Minister: We can't make decisions on abortion law on basis of one case
The Education Minister has today rejected claims that the new legislation on abortion is flawed.
It comes amid reports that a woman, who had claimed she was suicidal, was denied a termination under the Protection of Life During Pregnancy Act.
Two psychiatrists deemed her to be suicidal, but an obstetrician concluded the baby must be delivered by C-section, as the pregnancy was over 23 weeks.
It has been reported that the teenager first sought to terminate her pregnancy at eight weeks.
It is understood the pregnancy was as a result of rape and that the teenager involved could not leave Ireland to have an abortion because of her immigration status.
Campaigners say the case highlights flaws in the legislation, which was introduced in January.
Minister Jan O'Sullivan says she would like to see a referendum in the future to repeal the 8th amendment, which imposed a constitutional ban on abortion.
However she says it will not happen during the remaining life-time of this Government - adding that the legislation in place is the best that was possible at the time.
“The legislation that was introduced was all that was possible under the constitution,” she said.
“It is being monitored, I don’t think we can make decisions about it on the basis of one case, albeit a very difficult case, so I think we need to ensure that we monitor as has been planned and that we keep the legislation under observation in that regard.”
However, the new abortion laws have been strongly criticised by both pro-life and pro-choice groups.
Dr. Mary Fevier of the Doctors for Choice Group says the abortion legislation is too convoluted and flawed.
"It was always a bad laws, there were so many flaws in it,” she said.
“[Such as] this thing that you must see three practitioners but one can veto.

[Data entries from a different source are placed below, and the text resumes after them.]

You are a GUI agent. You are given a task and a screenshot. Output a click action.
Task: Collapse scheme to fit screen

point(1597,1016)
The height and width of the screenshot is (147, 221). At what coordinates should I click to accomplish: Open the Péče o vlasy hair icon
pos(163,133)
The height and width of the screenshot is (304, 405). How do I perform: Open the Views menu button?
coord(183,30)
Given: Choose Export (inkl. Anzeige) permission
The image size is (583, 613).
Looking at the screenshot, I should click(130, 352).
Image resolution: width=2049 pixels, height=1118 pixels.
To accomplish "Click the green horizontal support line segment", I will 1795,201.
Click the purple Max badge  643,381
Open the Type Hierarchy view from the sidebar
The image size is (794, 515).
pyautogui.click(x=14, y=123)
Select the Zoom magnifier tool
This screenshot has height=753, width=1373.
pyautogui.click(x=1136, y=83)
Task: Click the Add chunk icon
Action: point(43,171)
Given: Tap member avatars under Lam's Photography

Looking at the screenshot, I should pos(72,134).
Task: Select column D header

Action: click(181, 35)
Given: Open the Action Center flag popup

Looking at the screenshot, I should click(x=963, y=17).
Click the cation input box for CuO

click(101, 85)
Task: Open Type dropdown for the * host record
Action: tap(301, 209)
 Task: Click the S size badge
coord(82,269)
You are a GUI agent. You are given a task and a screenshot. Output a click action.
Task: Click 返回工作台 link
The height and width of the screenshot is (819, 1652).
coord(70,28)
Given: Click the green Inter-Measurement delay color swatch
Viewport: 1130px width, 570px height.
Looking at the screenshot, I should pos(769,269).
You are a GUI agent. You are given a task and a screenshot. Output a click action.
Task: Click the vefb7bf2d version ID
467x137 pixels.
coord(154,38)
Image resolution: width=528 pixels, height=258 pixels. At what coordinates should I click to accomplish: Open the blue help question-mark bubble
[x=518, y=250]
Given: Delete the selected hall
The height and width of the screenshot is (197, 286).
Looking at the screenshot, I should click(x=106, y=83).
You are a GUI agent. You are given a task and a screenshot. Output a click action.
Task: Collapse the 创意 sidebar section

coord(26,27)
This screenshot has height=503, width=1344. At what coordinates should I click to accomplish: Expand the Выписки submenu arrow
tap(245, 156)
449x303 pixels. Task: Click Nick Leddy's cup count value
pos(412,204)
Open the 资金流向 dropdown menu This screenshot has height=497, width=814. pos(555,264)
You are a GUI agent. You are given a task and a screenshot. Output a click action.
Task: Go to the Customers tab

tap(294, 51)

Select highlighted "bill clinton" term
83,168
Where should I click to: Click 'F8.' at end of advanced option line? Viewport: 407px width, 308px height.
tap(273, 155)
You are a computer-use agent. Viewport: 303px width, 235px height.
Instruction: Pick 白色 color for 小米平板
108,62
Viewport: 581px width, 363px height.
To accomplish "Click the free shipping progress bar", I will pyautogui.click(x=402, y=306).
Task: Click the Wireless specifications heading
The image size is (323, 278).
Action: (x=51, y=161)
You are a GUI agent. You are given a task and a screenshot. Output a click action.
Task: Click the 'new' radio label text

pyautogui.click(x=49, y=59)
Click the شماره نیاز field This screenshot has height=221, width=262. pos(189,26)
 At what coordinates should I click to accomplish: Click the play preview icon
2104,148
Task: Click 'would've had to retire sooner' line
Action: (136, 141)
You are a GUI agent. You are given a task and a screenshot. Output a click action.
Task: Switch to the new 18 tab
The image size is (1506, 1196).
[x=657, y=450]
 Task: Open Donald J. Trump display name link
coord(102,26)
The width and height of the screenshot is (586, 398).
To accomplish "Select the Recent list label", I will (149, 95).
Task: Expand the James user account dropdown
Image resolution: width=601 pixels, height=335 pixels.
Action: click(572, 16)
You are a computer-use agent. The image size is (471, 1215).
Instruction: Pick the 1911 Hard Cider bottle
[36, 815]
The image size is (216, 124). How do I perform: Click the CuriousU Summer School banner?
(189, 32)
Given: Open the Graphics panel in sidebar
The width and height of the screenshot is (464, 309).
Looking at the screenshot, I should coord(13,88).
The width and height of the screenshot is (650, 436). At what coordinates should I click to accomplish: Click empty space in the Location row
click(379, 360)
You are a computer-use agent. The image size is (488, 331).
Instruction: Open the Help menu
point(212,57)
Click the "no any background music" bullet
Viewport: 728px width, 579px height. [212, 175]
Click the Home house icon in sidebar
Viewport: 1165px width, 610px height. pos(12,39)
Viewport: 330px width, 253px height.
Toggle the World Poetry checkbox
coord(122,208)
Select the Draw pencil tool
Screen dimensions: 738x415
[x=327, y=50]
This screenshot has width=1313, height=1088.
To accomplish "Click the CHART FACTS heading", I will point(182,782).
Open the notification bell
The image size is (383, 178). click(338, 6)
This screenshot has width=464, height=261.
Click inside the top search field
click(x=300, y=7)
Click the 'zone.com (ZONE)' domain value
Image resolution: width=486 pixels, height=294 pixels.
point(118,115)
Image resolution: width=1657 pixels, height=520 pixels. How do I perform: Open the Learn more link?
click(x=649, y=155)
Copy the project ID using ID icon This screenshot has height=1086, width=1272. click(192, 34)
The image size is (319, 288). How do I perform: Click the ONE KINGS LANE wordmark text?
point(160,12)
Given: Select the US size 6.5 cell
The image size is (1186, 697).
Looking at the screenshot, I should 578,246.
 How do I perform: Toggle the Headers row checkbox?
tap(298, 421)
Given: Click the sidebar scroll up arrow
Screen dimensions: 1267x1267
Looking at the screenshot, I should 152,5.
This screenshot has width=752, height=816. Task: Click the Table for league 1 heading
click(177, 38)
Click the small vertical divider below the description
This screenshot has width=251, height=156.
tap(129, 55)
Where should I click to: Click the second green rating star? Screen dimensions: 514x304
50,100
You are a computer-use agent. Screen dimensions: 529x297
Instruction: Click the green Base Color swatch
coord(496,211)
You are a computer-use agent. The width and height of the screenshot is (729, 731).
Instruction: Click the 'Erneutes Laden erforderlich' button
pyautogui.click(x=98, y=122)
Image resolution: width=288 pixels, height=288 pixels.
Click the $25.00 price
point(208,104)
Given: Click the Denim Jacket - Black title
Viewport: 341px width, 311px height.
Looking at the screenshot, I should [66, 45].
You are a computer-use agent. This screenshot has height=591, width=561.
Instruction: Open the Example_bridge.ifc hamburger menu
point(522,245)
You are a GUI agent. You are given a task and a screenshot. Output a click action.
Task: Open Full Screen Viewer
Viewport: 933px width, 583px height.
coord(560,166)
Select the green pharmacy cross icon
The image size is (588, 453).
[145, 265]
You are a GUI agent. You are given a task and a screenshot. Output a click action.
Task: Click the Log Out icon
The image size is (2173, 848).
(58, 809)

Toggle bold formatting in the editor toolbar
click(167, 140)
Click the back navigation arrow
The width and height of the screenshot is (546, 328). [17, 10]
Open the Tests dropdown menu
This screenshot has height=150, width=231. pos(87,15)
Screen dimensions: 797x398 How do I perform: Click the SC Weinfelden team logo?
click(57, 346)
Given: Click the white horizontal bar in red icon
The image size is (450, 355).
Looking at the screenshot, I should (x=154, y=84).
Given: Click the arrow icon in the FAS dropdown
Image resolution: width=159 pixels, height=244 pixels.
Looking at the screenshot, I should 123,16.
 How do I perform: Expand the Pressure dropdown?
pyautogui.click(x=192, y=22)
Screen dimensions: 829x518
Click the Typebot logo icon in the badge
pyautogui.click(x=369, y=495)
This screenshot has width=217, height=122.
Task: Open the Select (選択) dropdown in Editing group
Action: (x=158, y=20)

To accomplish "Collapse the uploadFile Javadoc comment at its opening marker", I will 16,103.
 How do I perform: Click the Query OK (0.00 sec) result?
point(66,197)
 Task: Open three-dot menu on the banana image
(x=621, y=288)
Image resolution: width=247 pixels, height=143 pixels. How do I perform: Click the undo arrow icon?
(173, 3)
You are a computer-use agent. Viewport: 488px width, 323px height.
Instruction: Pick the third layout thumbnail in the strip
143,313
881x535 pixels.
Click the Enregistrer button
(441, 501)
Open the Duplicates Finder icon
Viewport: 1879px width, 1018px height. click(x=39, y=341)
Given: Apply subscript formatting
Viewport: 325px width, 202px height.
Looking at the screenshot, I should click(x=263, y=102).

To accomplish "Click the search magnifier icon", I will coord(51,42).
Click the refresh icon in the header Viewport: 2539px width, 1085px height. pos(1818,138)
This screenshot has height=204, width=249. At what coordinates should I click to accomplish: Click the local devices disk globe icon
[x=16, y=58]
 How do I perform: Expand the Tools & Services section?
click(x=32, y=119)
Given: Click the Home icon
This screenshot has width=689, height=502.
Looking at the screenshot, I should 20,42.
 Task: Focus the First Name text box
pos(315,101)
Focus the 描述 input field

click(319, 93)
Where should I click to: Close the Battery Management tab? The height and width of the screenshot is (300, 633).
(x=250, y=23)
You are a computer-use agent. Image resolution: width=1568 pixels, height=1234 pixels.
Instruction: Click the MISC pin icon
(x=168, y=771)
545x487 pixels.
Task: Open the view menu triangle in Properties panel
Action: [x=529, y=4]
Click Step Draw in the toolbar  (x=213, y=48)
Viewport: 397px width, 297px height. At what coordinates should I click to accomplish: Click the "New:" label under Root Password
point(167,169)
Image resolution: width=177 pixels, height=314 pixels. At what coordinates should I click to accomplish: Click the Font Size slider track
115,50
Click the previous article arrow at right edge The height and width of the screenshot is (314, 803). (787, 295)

"And then there's an appeal - was this young woman offered an appeal, was she facilitated in an appeal?
“Then it's potentially up to seven practitioners she needs to see - all of which introduce delay and delay, as we know, leads us into these traumatic circumstances.”
The Master of the Rotunda Hospital has called for a new abortion referendum.
Sam Coulter Smith says he has grave concerns about last year's Protection of Life During Pregnancy Act - which he has described as a missed opportunity.
He says there is a lack of guidance on terminations where there is a risk of suicide and the question of ending a pregnancy when a baby is close to viability.
“My view would be yes, I think we’re mature enough as a society to for us to be able to put into place legislation which enables clinicians to be able to support women in whatever choices they decide to make I relation to these very difficult situations,” he said.
The Pro Life Campaign has strongly criticised the statements today from a number of Labour Party TDs.
Pro Life Campaign deputy chairperson Cora Sherlock said: “This is a tragic story for both mother and baby.
“There is a premature baby clinging to life in a Dublin Hospital as a direct result of last year’s abortion legislation.
“The new law was always about introducing abortion and never about providing life-saving treatments.
“Pro-choice advocates talk about the new law not providing for situations like rape and incest but they know this isn’t true. The tragic story that emerged over the weekend proves that the new law is not restrictive.
“Instead of playing politics with this tragedy, we should all be focussed on the best outcome for the mother and baby at the centre of this very difficult case.”